Postcard from Alaska – Scenery from Above

Admiralty from Above
The view from the aircraft window as typical Southeastern Alaskan scenery slides by, the interior of Admiralty Island with the Glass Peninsula in the background
The topography of Southeast Alaska is beautiful beyond words. Tremendous mountains carved by glaciers. These left huge valleys flooded when the glaciers retreated and the sea levels rose at the end of the ice age. The result is a boater’s paradise, endless passages, bays and coves to explore, with mountains towering overhead. What roads exist usually end a few miles from town and the only real way to get about is by air or by boat.

A land where man does not quite rule, cities and towns are far apart and wilderness surrounds. Travel very far in any direction and you soon leave civilization behind.

We do that tomorrow…

Postcard from Alaska – A Real Bookstore

Bookstore
The interior of Hearthside Books on Front Street, Juneau
Leaving the women behind I stride towards the one shop I want to look through. My wife, my mother and her best friend– their idea of shopping and mine do not mesh. We know this and have arranged a plan, I leave them for an hour, to meet again at the vehicle.

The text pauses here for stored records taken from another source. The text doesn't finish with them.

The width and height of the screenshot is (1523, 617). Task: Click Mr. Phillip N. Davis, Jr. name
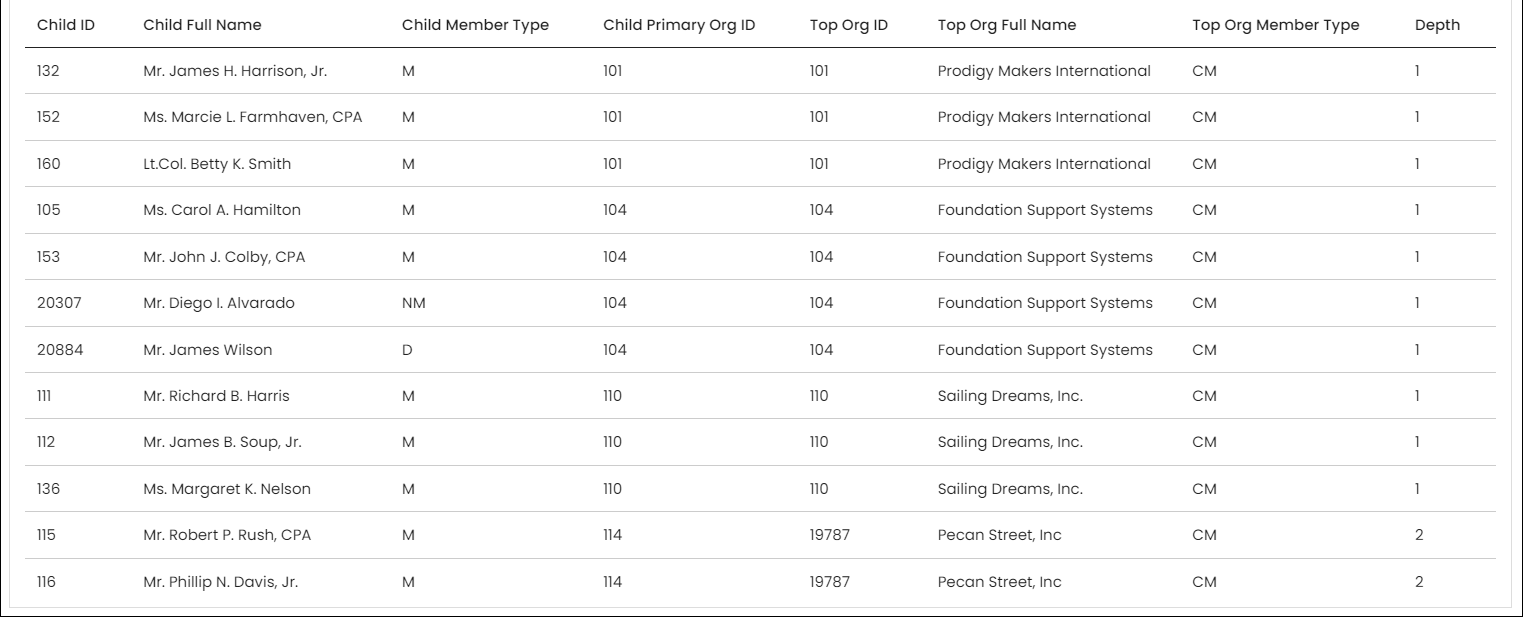[x=220, y=582]
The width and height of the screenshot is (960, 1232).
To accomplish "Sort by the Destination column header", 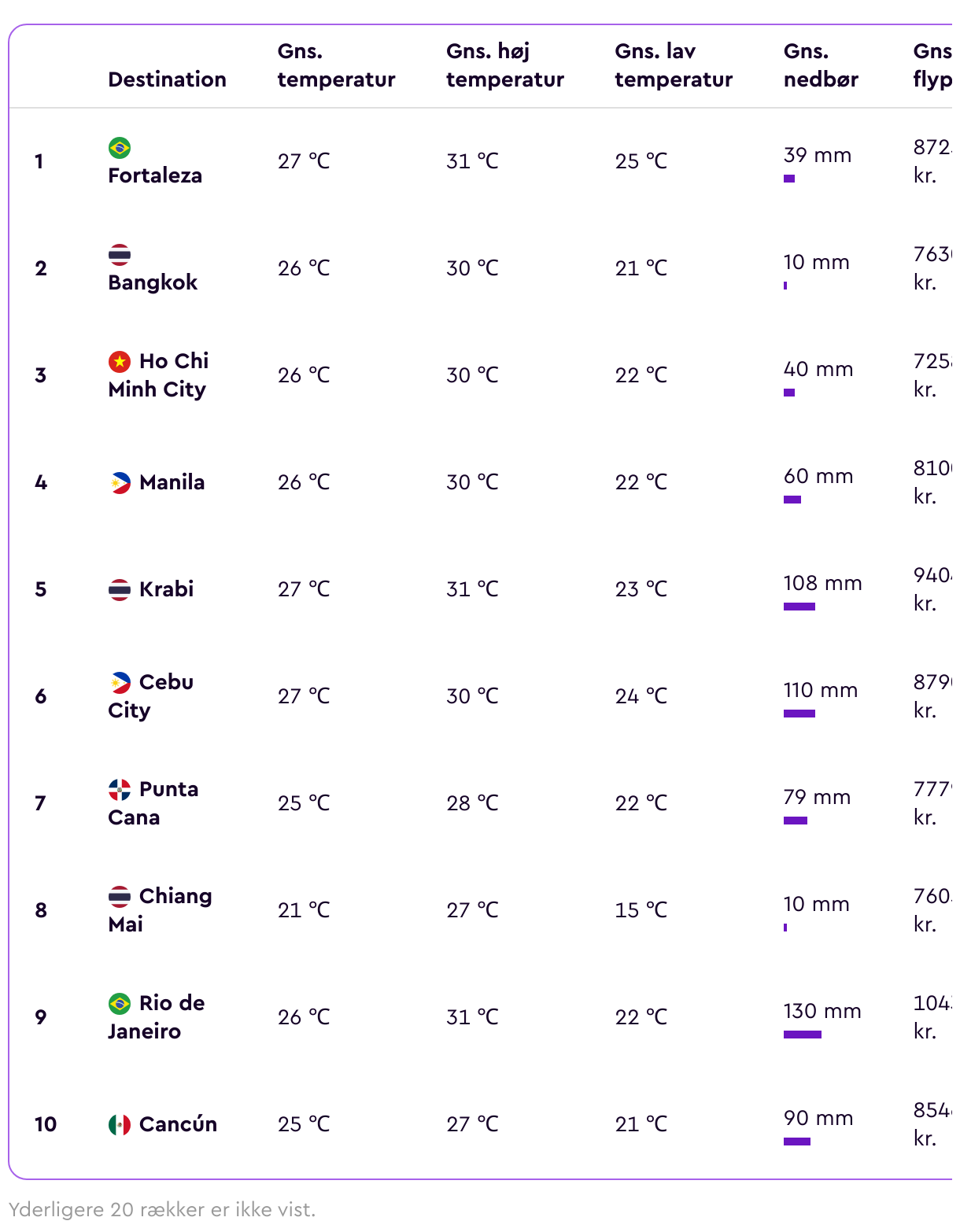I will [167, 79].
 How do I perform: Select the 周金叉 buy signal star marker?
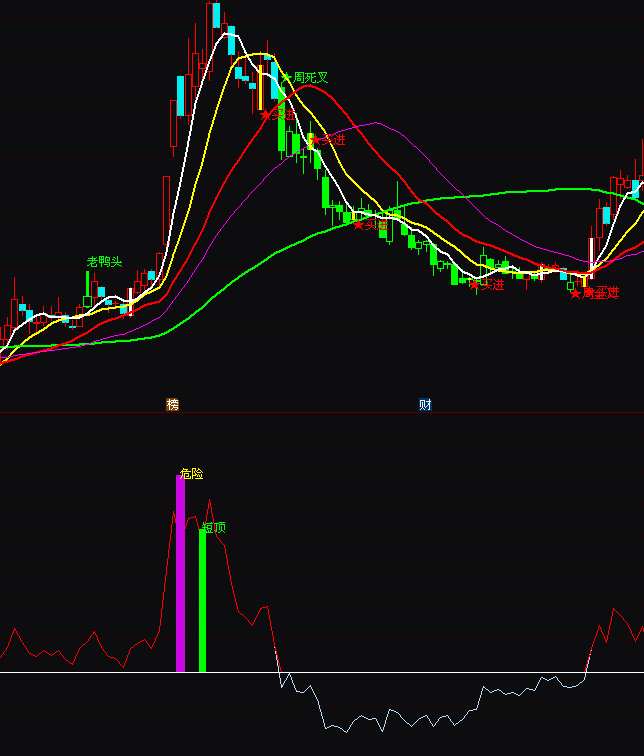[x=575, y=294]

I rapidly pass storefront after storefront, fine jewelry and tourist kitsch have no attraction for me. A few pretty pieces in the galleries draw a glance or two, but I turn and walk on. Memory leads me down the street and away from the docks, towards a shop I have visited in years past and I only hope it is still there.

Leaving the waterfront district and the tourist shops behind, I climb another block, to a shop occupying an oddly shaped storefront where the street splits. The result is a pie wedge shaped building, the shop I want is in the point.

This is a place I will always enjoy, a store filled floor to ceiling in books. It is a small shop, no literary supermarket, there simply isn’t the space. But the book-buyer here carefully chooses the selections, there seems to be anything you could want in the one foot of shelf space devoted to each subject.

A single rack, three feet of wall, is Sci-Fi and Fantasy. I have either read most of what is available, or know the authors displayed are not ones I enjoy. I make a couple selections, a classic Heinlein I have not read since I was a young teenager and one by Ben Bova I do not know. These I will save for traveling, to pass the time during the trip home with a long layover in Seattle.

For the next selection I rely on the advice of the sales clerk, a field guide to Alaskan birds. Every vacation is marked by what you forget at home, for this trip one of the forgotten items was a well worn copy of Sibley’s Western Birds.

Purchases made, the clerk ushers me out the door, closing time had passed while we chatted and exchanged credit card slips. I have few minutes before I must meet the gals, so I stroll back towards the docks and back into the crowds from the cruise ships.